Wednesday, January 9, 2019

See you Later Friend...


Have you ever been stuck, but didn’t know you were stuck?  It’s like when you’re spinning your tires in the mud, but you don’t know it.  You go nowhere fast, just deeper, and dirtier, in the mud.  The last 18 months I’ve been stuck.  I didn’t know I was stuck, but I was.  18 months ago, June 17, 2017, Nancy Hertz Just met Jesus.  I lost a dear friend, but I somehow unknowingly failed to grieve her loss until it caught up with me these past few months.  Grief is a funny thing – often unexpected and unpredictable, almost always unwanted, and yet so needed and wholly cathartic.

This fall I found myself bursting into tears at unpredictable times, usually in my car or during powerful times of worship at church or in the middle of a conference, both angry and sad that she’s gone.  And I don't just mean a few tears, I mean an all out uncontrollable ugly cry at times.

I was out of the country at the time of Nancy's memorial service in August 2017 and not able to attend.  I always intended to sit down and watch it, and somehow, that day never came.  As I shared this with a friend recently, she gently looked at me and said, “Maybe you need to schedule a ‘grief day’.”  Hmmm…  I didn’t like the sound of that, but I knew it was necessary.

This past Monday was that day.  To be honest, on one hand I dreaded this day and on the other hand, anticipated it.  It felt like I was choosing to walk myself into a dark valley, not knowing what emotions or thoughts it would stir, or for how long.  And yet, I knew it was necessary to move forward.  I wasn't sure how else to process this grief, except to write my friend Nancy a much overdue letter.  I reminisced the 12 years of friendship the Lord gave me with this special friend and her family, and the countless memories mostly while baby-sitting their lively 4 kids, who have become like nieces and nephews to me.  They have become my family away from family over the years.

It was a gray, cloudy day outside, seemingly matching how I felt in my soul going into the day.  As the day wore on the rain slowly began to break through the clouds, as if reflecting the internal release of my soul and the tears down my face as I remembered, processed, grieved.  I laughed, cried and worshiped throughout the day as I typed.

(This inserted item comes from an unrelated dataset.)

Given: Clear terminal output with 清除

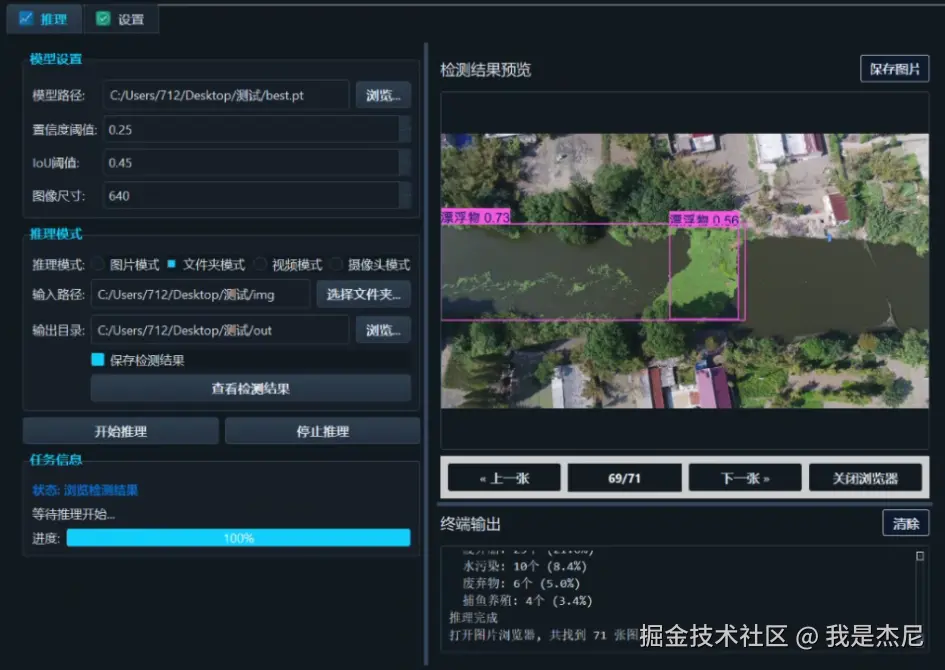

At one point I watched a video of Nancy from November 2016 when she was honored at a conference.  At the time I was living overseas and watching the conference online, an 8 hour time zone difference away.  I was struggling with the fact that I was living overseas the year she was diagnosed with this ugly cancer, not able to be here, not knowing if I would see her again.  But then I heard her speak these words through tears,

“I know many of you guys have prayed that the Lord would heal me and that’s right and good and keep asking the Lord, but what I really really want is for the nations to be reached so that Jesus will come back so that we can all be together.  ‘Cause I’m pretty excited to see Him face to face and the only thing that would make it better is to see Him face to face with my husband and my children and all of you, so please go out there and reach the nations so that Jesus can come back.”

In that moment, it was as though she were reaching through the screen to the other side of the world and telling me to keep on keeping on, even though she was literally fighting for her life.  Her words continue to stick with me today, over 2 years later.  And by God's grace, He granted me opportunities to see and spend time with her in the months before He took her home.

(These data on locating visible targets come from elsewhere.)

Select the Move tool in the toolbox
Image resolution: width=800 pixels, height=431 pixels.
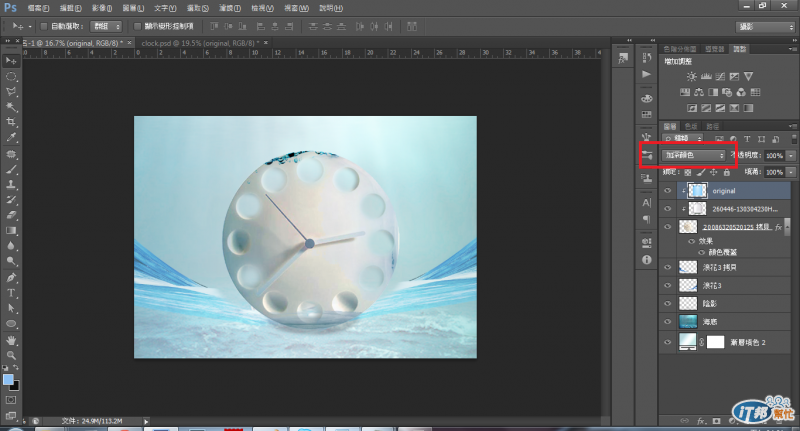11,60
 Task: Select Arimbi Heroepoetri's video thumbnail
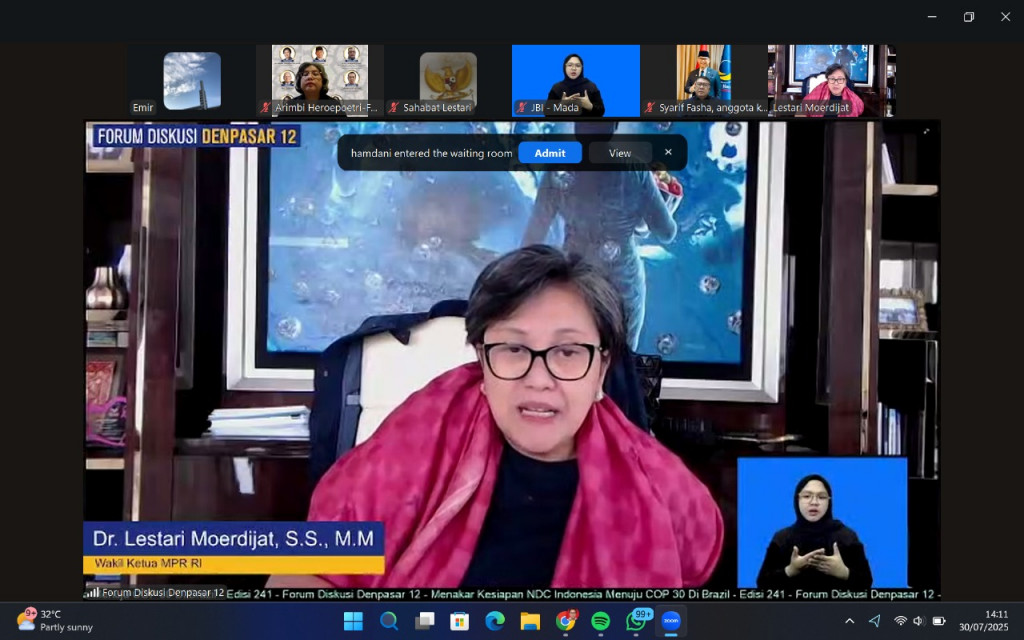pyautogui.click(x=319, y=81)
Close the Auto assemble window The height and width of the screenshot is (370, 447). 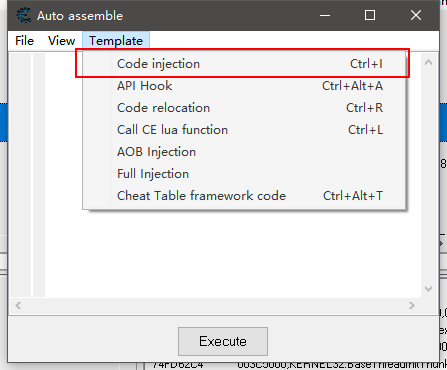416,15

I thought I processed her life, and her death.  But now that I look back over the last 18 months I realize that I was in denial over her loss in some ways because my day in and day out life didn’t initially change.  And there were regrets I wrestled with over the past year.  I wished I would have said “yes” to baby-sitting more often.  I wished I would have told her how much she and her open arms into their family meant to me.  I wanted to tell her good-bye, and yet when you’re praying for a miracle in your friend’s life, you don’t want every good-bye to be a heavy one and you don’t know which good-bye will be the last one.  So you tend to leave with "See you later friend."

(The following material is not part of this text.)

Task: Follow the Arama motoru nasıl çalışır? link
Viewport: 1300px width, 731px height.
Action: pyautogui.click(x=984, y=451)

But the beautiful thing about Nancy is that even if she were sitting in front of me right now and I said all these things to her, she would tell me that it's not "Good-bye", but it IS "See you later."  Nancy loved Jesus so much, she knew Him personally, and now she gets to be with Him...every...day...every...moment.

I cherish the memories friend.  I love you.  I miss you.  I’m so glad you’re fully healed and dancing in the presence of the King.  I look forward to joining you around the throne one day.